Le Théâtre du Monde exposé à la Maison Rouge porte bien son nom. La scénographie qui s'y déploie est une démonstration éclatante de ce que pourraient être les espaces muséographiques si l'on voulait tirer les visiteurs par le haut en jouant sur leur sensibilité et leurs ressources propres au lieu de les noyer sous un amas d'érudition où se complaisent des universitaires étalant une culture qui n'a plus grand chose de commun avec l'art. Les cimaises aux murs blancs sont l'envers brutal et monstrueux de cet art brut ou contemporain qui fait naître les émotions par des jeux de lumière, où le parcours fait sens. Les cartels que les myopes et les presbytes ont en horreur ont été remplacés par un petit livret où sont détaillées les œuvres, accompagnées par des textes remarquables qui les plongent en quelques lignes dans l'univers, encyclopédie philosophique où se réfléchit la beauté et l'absurdité de l'humanité, vanité et mystère.
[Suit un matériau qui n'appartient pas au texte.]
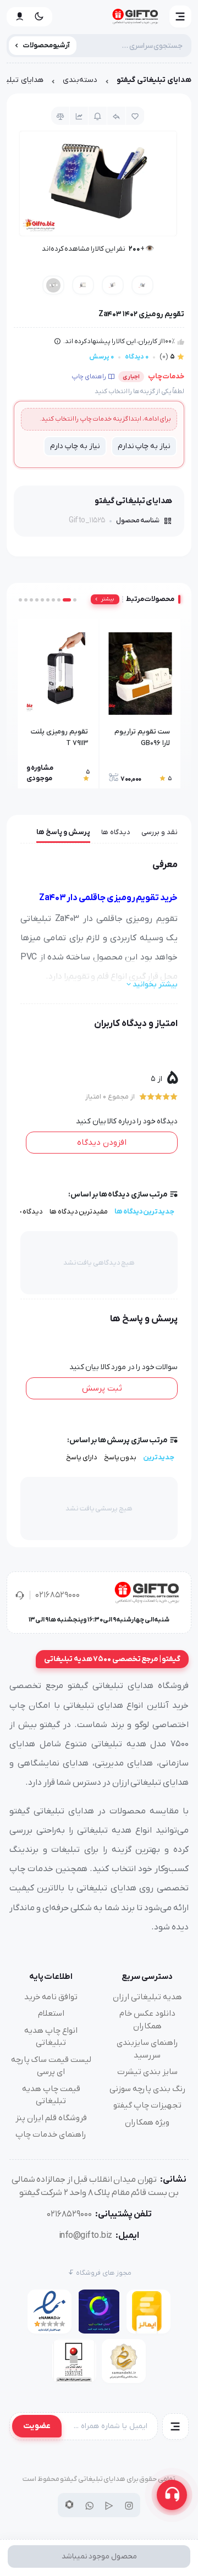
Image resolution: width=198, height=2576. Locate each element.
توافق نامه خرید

Jean-Hubert Martin, à qui l'on devait entre autres Les Magiciens de la Terre (1989), a mis en scène les collections de David Walsh, fondateur du MONA (Museum of Old and New Art) et celles du TMAG (Tasmanian Museum and Art Gallery). Chaque salle développe sa logique, jouant sur les formes ou sur le sens, composant contrepoint et harmonie, sans avoir peur de faire grincer les dents si nécessaire. Chacun peut y trouver sa place. Les surréalistes avaient montré la voie vers la nouvelle Babylone. Brecht avait renversé les rôles. L'hétérogénéité des œuvres, anciennes ou contemporaines, naïves ou savantes, tient du pamphlet politique, bouffée d'air frais d'un cabinet de curiosité en prise avec le réel, un réel qui traverse les siècles, fruit de nos rêves les plus fous, héritage magique que nous nous devons de partager avec le plus grand nombre en continuant à l'alimenter.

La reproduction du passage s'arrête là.